____ SOURCE EXTRACT

The 2JZ’s sequential turbo system has the following advantages compared to the system used in the REW engines:

1) Fewer and simpler solenoids – the 2JZ uses four 2-port solenoids. When I say 2-port solenoid, think about the stock wastegate and precontrol solenoids on the REW engines. The REW engines uses three 2-port and three 3-port solenoids. By 3 port solenoids I am referring ot the solenoids found in the rat’s nest. In my personal experience I see 2-port solenoids fail less often than 3-port.

2) No vacuum chamber and no separate check valves are used for the 2JZ turbo system. The 2JZ has a pressure chamber with presumably an integrated check valve. While this tank does leak sometimes, overall there are less failure points in the system.

3) Fewer vacuum lines -- fewer solenoids and simpler actuators require fewer hoses to control.

Conclusion - Why Didn’t Mazda Use the 2JZ’s system design?

Mazda designed their sequential system in late 1980’s originally for the Cosmo luxury coupe. This was after the sequentially turbocharged Porsche 959 supercar but before the Toyota Aristo/Lexus GS and Subaru’s twin turbo Liberty/Legacy. When Mazda was developing their system, Sequential twin turbos had never been done in a mass production car so they had very little real-world data on reliability. For cost savings Mazda had to adapt or re-use existing parts and systems. Some of the vacuum systems and actuators had clearly been modified from the older rotary engines. Mazda appears to have used off-the-shelf 3 port vacuum solenoids—they just added to the rat’s nest found in previous generation rotary engines.

So why didn’t Mazda use Toyota’s design and control the secondary turbo after the turbine outlet instead of before the turbine inlet? Part of the exhaust side of the REW turbo system came from modifying the variable turbine A/R system used on 86-88 model turbo 13B engines, which allowed for cost savings. Using a Toyota-style system may have been more reliable because it has simpler plumbing. The chief disadvantage I see of the 2JZ’s system is packaging. The Exhaust Bypass Valve, Exhaust Gas Control valve, and their associated exhaust piping require more space than Mazda’s compact Precontrol Valve and Turbo Control valve. Rotary-powered cars usually have the engine mounted low and behind the front axle so little space is available. Mazda already had to carefully shape the lower intake manifold on the Rx-7 13B-REW to fit the turbos.

________

■ **WHAT YOU WILL DO**:
Please answer these from the turbo system comparison:
(a) How many 2-port solenoids does the 2JZ use?
(b) For what car did Mazda originally design its sequential system?
(c) What existing system was modified to create part of the exhaust side of the REW turbo system?
The data that comes next is from a separate source.

____ GIVEN MATERIAL

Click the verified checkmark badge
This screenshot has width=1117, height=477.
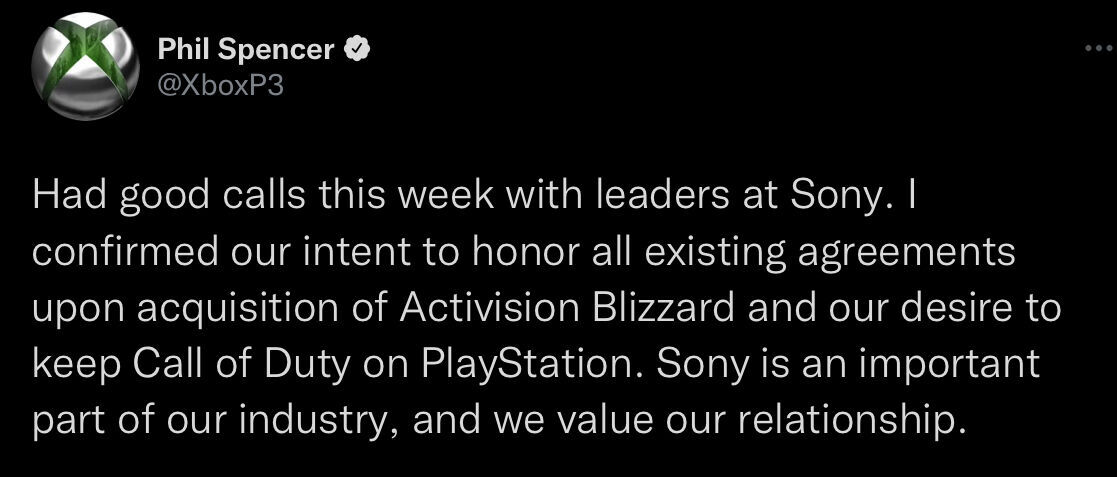click(x=356, y=50)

________

■ **SOLVED EXERCISE**:
(a) Four.
(b) The Cosmo luxury coupe.
(c) The variable turbine A/R system used on 86-88 model turbo 13B engines.